Crystal methamphetamine (“ice”) has been a fixture in Australian newspapers since the early 2000s. This study explores discourses at work in constructing the ice “problem” in recent Australian media, possible implications for how people who use ice are discursively positioned, and the resulting significance for drug policy. Twenty-seven articles were selected for discourse analysis, sampled from a larger study of Australian ice-related news items. By critically engaging with sociological concepts of “moral panic” and the “risk society,” we demonstrate how three media discourses produce the subject of the “young person” as both victimized by ice and a catastrophic threat in and of themselves: (1) “ice traps and transforms youth,” (2) “ice does not discriminate,” and (3) “ice perverts sanctuary.” These discourses illustrate the tensions between the meanings of ice use and understandings of safety and risk, speaking to current anxieties in Western, neoliberal societies. Ice use is further constructed as a form of abjection, threatening traditional social boundaries and institutions.
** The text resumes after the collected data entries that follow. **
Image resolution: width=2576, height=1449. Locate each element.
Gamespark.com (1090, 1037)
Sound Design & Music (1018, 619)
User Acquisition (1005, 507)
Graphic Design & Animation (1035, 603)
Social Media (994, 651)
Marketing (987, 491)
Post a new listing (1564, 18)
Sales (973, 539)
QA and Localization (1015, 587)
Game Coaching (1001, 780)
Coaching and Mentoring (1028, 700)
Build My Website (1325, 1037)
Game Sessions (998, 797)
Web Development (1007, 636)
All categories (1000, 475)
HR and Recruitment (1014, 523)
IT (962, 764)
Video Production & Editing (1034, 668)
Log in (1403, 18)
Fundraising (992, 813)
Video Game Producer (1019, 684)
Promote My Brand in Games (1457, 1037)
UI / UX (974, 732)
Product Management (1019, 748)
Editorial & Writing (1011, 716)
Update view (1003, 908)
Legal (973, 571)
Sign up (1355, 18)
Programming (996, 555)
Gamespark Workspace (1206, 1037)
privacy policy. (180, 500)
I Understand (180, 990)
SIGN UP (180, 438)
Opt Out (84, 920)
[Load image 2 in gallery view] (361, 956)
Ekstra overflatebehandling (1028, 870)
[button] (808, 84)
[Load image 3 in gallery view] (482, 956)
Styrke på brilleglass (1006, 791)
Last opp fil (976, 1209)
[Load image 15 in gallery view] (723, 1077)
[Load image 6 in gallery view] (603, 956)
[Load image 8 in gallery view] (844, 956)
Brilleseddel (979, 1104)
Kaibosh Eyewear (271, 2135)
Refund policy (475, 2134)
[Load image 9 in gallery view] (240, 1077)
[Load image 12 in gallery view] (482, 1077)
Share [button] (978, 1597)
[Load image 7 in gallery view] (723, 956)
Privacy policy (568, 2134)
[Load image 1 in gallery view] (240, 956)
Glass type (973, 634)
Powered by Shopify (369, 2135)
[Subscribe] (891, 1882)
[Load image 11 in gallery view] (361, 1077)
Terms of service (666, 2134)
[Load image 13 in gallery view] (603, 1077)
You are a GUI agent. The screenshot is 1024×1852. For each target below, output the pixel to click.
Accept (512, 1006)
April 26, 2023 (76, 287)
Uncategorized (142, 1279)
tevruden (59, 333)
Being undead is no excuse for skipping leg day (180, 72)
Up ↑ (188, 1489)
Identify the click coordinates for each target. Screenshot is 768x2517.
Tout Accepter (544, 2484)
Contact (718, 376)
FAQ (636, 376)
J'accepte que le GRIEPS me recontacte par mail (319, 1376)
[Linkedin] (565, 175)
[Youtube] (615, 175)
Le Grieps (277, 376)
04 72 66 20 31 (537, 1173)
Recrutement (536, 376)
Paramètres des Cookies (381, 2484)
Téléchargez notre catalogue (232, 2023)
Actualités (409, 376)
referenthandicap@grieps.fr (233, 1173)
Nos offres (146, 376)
However, the agency and determinism simultaneously granted to ice the substance troubles the notion we are witnessing yet another “drug scare” that polices social behavior. Instead, we observe how these discourses mirror those in the biomedical literature, which construct ice as a uniform, agentic, and uniquely dangerous drug. With use attributed to entrapment and/or naturalized as addiction, the drug is constituted as engineering its own, always harmful, consumption. This limits conceptions of any “safer,” “rational,” or “pleasurable” forms of ice use and further justifies state intervention on its users. Overall, these discourses rationalize prohibitionist interventions around ice and singularize drug consumption as a behavior requiring institutional management.